Posted on May 21st, 2024 by Jennifer Hannan

Farm business safeguard: The role of a pre-nup in divorce protection

The following fictional case study was created by BDO.

“Are you sure you want to marry a farmer?” It was a question that George asked his fiancé Monique many times. The reason George kept floating the question, asked mostly in jest, stemmed from the history surrounding the family farm.

George’s father Andrew and uncle Guy farmed together. They inherited the farm from their father and were dairy and cash crop producers. George grew up watching the farm grow and saw how well his dad and uncle worked together. From an early age, he knew farming was what he wanted to do. But when George was in his early twenties, Uncle Guy went through some marital issues that ended in divorce.

Divorce challenges farm finances

Settling the divorce was a nightmare and things got nasty between Guy and his wife. It also affected the relationship between Guy and Andrew to the point that they almost ended the working partnership. There was no plan in place to protect the business or assets from a divorce. The corporate ownership structure of the farm meant that everything, including land and quota, was on the table for the divorce settlement.

The financial stress was intense and big decisions had to be made to comply with the settlement and keep the farm afloat. Some land and equipment had to be sold and expansion plans were scaled back.

It took years before the effects of the divorce were fully processed financially and emotionally.
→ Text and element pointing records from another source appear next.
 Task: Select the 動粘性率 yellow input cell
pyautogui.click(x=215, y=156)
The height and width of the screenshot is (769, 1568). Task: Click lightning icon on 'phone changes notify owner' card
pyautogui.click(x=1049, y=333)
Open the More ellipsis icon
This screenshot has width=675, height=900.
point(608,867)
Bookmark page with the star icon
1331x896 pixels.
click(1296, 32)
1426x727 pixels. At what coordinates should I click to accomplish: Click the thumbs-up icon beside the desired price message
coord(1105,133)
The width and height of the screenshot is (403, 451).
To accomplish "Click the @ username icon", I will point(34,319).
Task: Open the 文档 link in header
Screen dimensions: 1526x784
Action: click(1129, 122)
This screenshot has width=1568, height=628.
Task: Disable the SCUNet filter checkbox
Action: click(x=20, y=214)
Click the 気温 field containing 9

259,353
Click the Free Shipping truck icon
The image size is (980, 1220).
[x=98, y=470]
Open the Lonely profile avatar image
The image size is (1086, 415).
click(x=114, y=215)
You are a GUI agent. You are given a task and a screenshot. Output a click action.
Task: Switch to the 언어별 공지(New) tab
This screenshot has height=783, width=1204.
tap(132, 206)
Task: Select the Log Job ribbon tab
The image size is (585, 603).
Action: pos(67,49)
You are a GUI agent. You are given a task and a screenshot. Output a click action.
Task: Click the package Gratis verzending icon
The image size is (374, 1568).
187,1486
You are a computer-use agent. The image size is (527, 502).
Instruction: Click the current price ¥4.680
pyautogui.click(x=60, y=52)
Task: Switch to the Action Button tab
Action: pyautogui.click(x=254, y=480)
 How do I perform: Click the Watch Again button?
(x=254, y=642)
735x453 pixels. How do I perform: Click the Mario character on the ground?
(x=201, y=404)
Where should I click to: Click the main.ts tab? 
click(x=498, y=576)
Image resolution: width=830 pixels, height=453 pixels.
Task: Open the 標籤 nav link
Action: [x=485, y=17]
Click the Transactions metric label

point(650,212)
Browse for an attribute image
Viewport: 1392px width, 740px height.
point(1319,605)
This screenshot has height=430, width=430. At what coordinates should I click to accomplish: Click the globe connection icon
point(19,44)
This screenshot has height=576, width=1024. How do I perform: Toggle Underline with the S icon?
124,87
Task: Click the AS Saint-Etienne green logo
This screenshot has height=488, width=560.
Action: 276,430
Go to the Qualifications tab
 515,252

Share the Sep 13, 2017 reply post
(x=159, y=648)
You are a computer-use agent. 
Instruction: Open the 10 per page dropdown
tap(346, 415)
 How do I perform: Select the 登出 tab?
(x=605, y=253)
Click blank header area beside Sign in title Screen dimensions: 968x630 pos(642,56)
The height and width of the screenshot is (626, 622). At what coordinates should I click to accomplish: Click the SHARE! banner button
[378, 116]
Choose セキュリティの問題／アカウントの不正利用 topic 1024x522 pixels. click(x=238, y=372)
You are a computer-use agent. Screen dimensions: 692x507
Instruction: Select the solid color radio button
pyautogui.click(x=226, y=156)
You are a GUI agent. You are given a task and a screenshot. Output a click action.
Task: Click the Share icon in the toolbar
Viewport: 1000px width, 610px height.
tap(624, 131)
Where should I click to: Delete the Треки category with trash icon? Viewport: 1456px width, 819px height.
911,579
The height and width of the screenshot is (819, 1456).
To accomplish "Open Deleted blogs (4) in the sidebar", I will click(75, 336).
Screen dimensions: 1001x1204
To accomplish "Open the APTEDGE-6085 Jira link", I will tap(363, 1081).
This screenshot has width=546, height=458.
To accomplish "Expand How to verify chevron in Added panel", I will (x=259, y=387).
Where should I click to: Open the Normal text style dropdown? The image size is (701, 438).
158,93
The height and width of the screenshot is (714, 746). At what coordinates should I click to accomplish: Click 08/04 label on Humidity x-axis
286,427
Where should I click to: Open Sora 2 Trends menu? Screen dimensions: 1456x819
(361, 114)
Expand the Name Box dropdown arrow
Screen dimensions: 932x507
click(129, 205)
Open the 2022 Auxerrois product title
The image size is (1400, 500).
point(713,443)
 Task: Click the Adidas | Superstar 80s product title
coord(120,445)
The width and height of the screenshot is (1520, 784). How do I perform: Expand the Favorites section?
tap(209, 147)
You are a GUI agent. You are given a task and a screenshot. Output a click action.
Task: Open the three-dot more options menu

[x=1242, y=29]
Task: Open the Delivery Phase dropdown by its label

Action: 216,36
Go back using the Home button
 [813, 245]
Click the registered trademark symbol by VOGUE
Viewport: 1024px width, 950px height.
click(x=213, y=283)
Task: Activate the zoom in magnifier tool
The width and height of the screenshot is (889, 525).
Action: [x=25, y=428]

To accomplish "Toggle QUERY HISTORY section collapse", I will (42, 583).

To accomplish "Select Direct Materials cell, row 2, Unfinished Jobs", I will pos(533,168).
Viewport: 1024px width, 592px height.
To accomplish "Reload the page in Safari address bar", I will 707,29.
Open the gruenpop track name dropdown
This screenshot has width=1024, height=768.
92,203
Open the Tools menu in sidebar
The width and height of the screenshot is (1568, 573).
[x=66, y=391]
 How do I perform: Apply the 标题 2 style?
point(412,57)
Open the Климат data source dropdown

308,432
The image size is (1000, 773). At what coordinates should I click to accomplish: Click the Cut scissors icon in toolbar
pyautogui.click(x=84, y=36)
Pulling money out of the corporation meant tax implications for Guy. It took years before the effects of the divorce were fully processed financially and emotionally.

George and Monique had started dating during that troublesome time and they felt the ripple effect of the divorce. When they finally decided to marry, they were well aware of what a divorce can do to a family business. George’s cousin Angela was also involved in the farm so there would eventually be multiple generations and multiple families involved.

Monique had witnessed the fallout from Uncle Guy’s divorce and respected the discussion, but her parents were concerned that she would be signing away her rights as a partner in the marriage.

Safeguarding the farm business

Both Guy and Andrew had strong feelings about a pre-nuptial agreement and had already put a stipulation into the shareholder agreement that an agreement was required for anyone acquiring ownership in the farm corporation. Monique and George knew they had no choice if they intended to buy into the farm.

As the wedding was a year away, Andrew and Guy held meetings with their lawyer and accountant to review the business structure and develop a suitable plan. It brought George and Monique into the business but protected the operation from divorce fallout.

The basic plan went as follows: The farm’s lawyer, who was experienced in family law, would prepare a draft of the agreement, which would now would serve as a template for future unions. George and Monique would obtain independent legal advice to ensure they fully understood what was being asked of them.

The goal of the agreement was simple – to ensure that the farm corporation would not be vulnerable to the financial burdens that arose in Guy’s divorce. It would also document a plan for how a settlement would be addressed if the marriage ended.

The plan ensured that a settlement would be straightforward and avoid delays that could impede the ability of the business to make decisions. It would allow both George and Monique to plan for their cash flow needs in the event of a divorce. The agreement would only address assets within the corporation. Land and assets held personally by Andrew and his wife that were to be transitioned to George and Monique were not bound by the agreement.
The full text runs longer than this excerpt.